性能と持ち運びのしやすいサイズのバランスはとても良いと思いますが、筆者としては作業領域の確保を優先したいため、プラス3万ほどで買える「Surface Laptop 5 13.5″」のベースモデルや予算が許せば「Surface Pro 9」を選ぶことになります。

あるいは、「Surface Laptop Go 3」のベースモデルを買うなら前世代の上位モデルをセールで購入することを検討する方法もアリだと思います。

まとめ

「Surface Laptop Go 3」は前世代から性能が大きく向上したことには文句なしですが、他が大きく変わっていないことや作業領域に不満という点で、正直物足りなさを感じてどうしても推しきれませんでした。もう少し手頃な価格になるか、前世代から性能以外の変更点(例えばUSB-Cポートの追加)などいくつかあれば良かったと思います。

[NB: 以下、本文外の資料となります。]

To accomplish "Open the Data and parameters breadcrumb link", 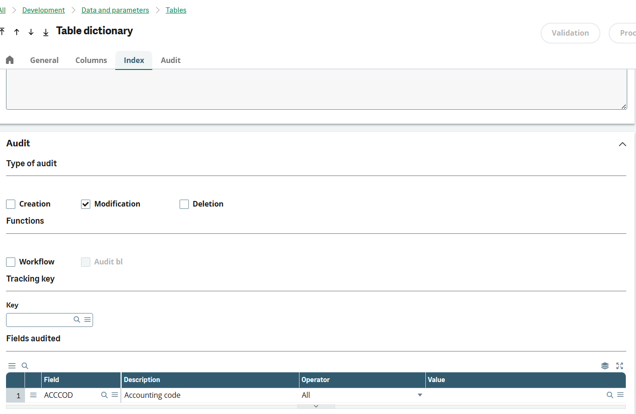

もちろん、作業領域よりもコンパクトさを選ぶ場合や、大画面・高解像度のデバイスでも拡大表示して使っているユーザーで軽さと性能かつMicrosoft謹製のデバイスといった点に魅力を感じるのであれば検討してみてはいかがでしょうか。

ちなみに法人向けとなりますが、16GBRAMは英語配列を選べるようになりました。これは非常に魅力的な選択肢ですが、コスト的にはなかなか悩ましいですね。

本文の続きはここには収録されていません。